Yesterday marked Catalyst‘s annual awards celebration to honor companies that are making progress in the advancement and retention of women. This year’s honorees included Kaiser Permanente, McDonald’s, and Time Warner.
Each of the winning companies was commended for its ongoing work to improve gender balance – as Julie S. Nugent, Senior Director, Research, and Chair, Catalyst Award Evaluation Committee, explained, the awards honor progress – not perfection. Plus, Nugent explained, winners of the award were careful to back up their success with metrics. “We do love our results, being a research organization,” she said.
Whether it was the growth of women on boards at Kaiser Permanente, an increase of women in senior management at McDonald’s, or an improvement in the retention of women at Time Warner, each of the companies had the numbers to show that their programs were working.

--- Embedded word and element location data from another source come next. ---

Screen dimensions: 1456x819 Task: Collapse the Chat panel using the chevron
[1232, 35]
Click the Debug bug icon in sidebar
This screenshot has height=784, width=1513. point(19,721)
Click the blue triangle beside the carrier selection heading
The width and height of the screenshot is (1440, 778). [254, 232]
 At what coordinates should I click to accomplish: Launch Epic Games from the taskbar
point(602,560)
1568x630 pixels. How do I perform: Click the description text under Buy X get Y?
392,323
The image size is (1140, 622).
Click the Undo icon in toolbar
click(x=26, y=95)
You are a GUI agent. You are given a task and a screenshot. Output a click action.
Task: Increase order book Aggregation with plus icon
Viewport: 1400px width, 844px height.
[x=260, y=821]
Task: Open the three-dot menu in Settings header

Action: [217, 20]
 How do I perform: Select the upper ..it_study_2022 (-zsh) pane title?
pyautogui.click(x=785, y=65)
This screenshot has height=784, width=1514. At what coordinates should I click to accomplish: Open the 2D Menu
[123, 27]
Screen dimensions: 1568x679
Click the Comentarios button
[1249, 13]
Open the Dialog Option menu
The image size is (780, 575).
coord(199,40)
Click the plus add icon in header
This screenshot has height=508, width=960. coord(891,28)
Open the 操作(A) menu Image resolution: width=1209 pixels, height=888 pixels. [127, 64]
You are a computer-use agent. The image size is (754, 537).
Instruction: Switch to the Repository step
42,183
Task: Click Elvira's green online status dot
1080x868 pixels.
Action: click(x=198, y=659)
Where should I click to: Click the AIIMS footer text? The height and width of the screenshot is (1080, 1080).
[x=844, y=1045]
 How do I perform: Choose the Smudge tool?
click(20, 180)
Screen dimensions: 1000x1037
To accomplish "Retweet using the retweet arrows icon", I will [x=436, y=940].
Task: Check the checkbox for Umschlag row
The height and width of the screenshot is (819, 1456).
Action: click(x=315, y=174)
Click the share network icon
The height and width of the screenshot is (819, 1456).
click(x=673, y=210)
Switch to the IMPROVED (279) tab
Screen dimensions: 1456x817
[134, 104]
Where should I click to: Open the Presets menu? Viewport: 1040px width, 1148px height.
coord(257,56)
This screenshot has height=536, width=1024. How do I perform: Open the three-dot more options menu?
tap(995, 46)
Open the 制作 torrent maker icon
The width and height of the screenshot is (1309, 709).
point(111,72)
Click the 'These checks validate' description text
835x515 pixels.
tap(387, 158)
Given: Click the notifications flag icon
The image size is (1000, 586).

Diversity as a Business Booster
During the plenary session opening the conference, thee leaders from each company discussed the reasons their programs had been so successful. The panel included Diane Gage Lofgren, Senior Vice President, Brand Strategy, Communications and Public Relations, Kaiser Permanente;Tim Fenton, President – Asia, Pacific, Middle East and Africa, McDonald’s Corporation; and Lisa Garcia Quiroz, Senior Vice President, Corporate Responsibility, Time Warner, Inc.
In opening the conference, Catalyst’s senior vice president Julie Nugent explained that these companies show “diversity and inclusion is an important business imperative that deserves our attention, and it’s not just a nice thing to have.”
In fact each of the panelists touched upon this idea. The reason these programs were so successful, they said, was because gender diversity could be tied directly to business success.
For example, Lofgren mentioned explained that as a healthcare provider, Kaiser Permanente had to be able to respond to the diverse needs of its community – no matter its ethnic or cultural background. Additionally, she said, women are traditionally the ones making the healthcare decisions within the household. It makes sense that the company would be made up of a larger percentage of women.
She said, “The workforce reflects the communities we serve. And they believe [in our commitment to diversity] because they see it in our senior leaders.”
Quiroz explained that the business case for getting more women in decision making roles at the company is obvious – a huge segment of Time Warner’s audience is women.
She also commented on how a company’s brand can speak to potential employees – including herself. “As a young Hispanic woman out of business school, I was immediately drawn to Time Inc.” Remembering how the Time Magazine on her mother’s coffee table appealed to her, she said, “A brand is a tremendously powerful too.” On the other hand, she said, if she hadn’t felt that the brand spoke to her, she wouldn’t have considered the job.
Building Effective Workforces
Additionally, Time Warner has seen employee retention rates improve significantly since implementing its women’s initiative. Quiroz inferred that keeping women engaged within the company was a big part of employee engagement overall. “Women are the canaries in the mine. If you keep women happy, your organization is happy.”
Fenton said that companies looking to implement diversity programs within their own companies should remember three things – first of all that it’s a business decision, second to have the mechanisms for accountability, and third, to build methods for success.
He explained how McDonald’s faces an interesting challenge in implementing its diversity program globally, as so many of the markets the company has entered are slow to warm to the idea of women’s leadership. “We’re not trying to change cultures,” he said. “So we made it a business initiative [worldwide]. If we can be known as the best place for women to work, what an advantage that would be for us in our workforce.”